Did Titanic's passengers eat Oreos?

When she saw the 100th anniversary special OREO biscuit packets, in one of Bahrain’s supermarkets, my ten year daughter exclaimed excitedly, “Wow, the people on the Titanic must have tasted Oreo biscuits”!

She remembered that it was also the 100th anniversary of the sinking of Titanic. And connected the events!

I beamed proudly at her, appreciating her general awareness and her deductive logic, wholly attributable – of course - to her parentage, from father’s side. Even, if her mother disagrees. So, smugly accepting the view of our 10 year old, I assured her that the Titanic’s passengers perhaps did. But, it had got me thinking.

As I now know that Oreo biscuits were made first in 1912, and since I already knew that RMS Titanic sank on the night between 14-15 April 1912, if my daughter’s logic has to be proved correct, the passengers of the ship should have had access to the biscuits before they started their journey.

But, there was a problem. I was not sure of the exact day when Oreo biscuits began selling.   What if Oreo biscuits were produced and sold after April 14 that year? In that case, we will have to definitely conclude that passengers onboard the ship did not taste them before they started the journey.

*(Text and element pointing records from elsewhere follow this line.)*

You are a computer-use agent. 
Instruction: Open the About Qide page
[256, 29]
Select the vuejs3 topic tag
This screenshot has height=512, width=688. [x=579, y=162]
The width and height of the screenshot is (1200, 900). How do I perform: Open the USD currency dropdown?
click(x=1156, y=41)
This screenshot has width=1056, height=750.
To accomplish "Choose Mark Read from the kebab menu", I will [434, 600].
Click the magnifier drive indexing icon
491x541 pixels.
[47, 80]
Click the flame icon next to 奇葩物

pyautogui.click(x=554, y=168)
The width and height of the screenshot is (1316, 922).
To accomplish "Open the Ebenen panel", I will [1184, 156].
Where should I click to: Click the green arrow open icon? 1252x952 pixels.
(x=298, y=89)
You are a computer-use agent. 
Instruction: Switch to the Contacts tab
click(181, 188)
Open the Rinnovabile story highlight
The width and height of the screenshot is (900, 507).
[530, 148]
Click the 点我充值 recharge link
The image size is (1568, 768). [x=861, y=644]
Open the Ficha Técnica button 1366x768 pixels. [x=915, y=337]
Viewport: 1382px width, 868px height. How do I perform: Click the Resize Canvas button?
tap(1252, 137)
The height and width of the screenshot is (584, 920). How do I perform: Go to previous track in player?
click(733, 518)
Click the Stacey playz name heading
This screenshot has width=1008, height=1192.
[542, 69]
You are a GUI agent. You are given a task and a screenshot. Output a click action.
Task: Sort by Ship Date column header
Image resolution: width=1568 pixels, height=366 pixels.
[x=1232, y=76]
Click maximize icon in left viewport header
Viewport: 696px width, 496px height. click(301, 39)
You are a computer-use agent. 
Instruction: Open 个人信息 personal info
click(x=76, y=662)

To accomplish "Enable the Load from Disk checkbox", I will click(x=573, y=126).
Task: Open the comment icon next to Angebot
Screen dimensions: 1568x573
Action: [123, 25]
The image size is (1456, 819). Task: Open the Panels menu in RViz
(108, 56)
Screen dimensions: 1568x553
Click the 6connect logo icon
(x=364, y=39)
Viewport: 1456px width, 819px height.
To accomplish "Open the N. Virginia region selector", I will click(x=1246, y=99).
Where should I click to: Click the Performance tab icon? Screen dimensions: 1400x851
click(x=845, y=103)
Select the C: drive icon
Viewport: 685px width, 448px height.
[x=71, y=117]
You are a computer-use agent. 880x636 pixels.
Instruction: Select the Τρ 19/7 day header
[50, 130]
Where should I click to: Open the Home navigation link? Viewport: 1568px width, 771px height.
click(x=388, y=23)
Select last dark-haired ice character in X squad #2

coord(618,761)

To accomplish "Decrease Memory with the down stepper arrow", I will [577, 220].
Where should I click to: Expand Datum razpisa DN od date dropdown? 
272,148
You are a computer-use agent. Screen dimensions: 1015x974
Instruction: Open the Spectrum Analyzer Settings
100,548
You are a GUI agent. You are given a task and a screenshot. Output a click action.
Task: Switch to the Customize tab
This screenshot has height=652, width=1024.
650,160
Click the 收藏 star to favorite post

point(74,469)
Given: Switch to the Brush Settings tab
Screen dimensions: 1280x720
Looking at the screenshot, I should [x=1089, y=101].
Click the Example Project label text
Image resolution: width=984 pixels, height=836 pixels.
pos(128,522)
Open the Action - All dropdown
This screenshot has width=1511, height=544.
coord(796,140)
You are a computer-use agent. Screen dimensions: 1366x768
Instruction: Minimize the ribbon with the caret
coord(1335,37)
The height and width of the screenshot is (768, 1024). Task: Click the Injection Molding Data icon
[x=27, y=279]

So, I did some scientific research into this. And, guess what? I discovered the exact date. ‘On March 6, 2012, Oreo turned 100 years young’ boasts the Nabisco website. ‘The first Oreo cookie was sold on March 6, 1912 in Hoboken, New Jersey’ says the Kraft Foods website.

So, it’s official then. Oreos were being made more than a month before the ship set sail.  And I even found out from Wikipedia that the place where they began making Oreos in 1912 was in Nabisco’s Chelsea factory in 'New York City'.

But the ship RMS Titanic which had set sail on 10 April 1912, started from Southampton, UK towards New York City, USA. Not the other way round.

Which means the biscuits should have been ‘exported’ from NY, USA across the Atlantic, to reach UK, within a month, before April 10, so that anyone travelling got a taste. That is highly improbable, given the long travelling time, and the lack of information.

So, elementary my dear friends, the passengers of Titanic could not have tasted Oreos before they started.

But, yes, there is one possibility. We cannot rule out this one thing. 713 passengers are said to have survived. Many of them settled in the USA. So, it is very much possible that some of the surviving passengers may have tasted these biscuits afterwards. 

My daughter’s logic could be right in a way.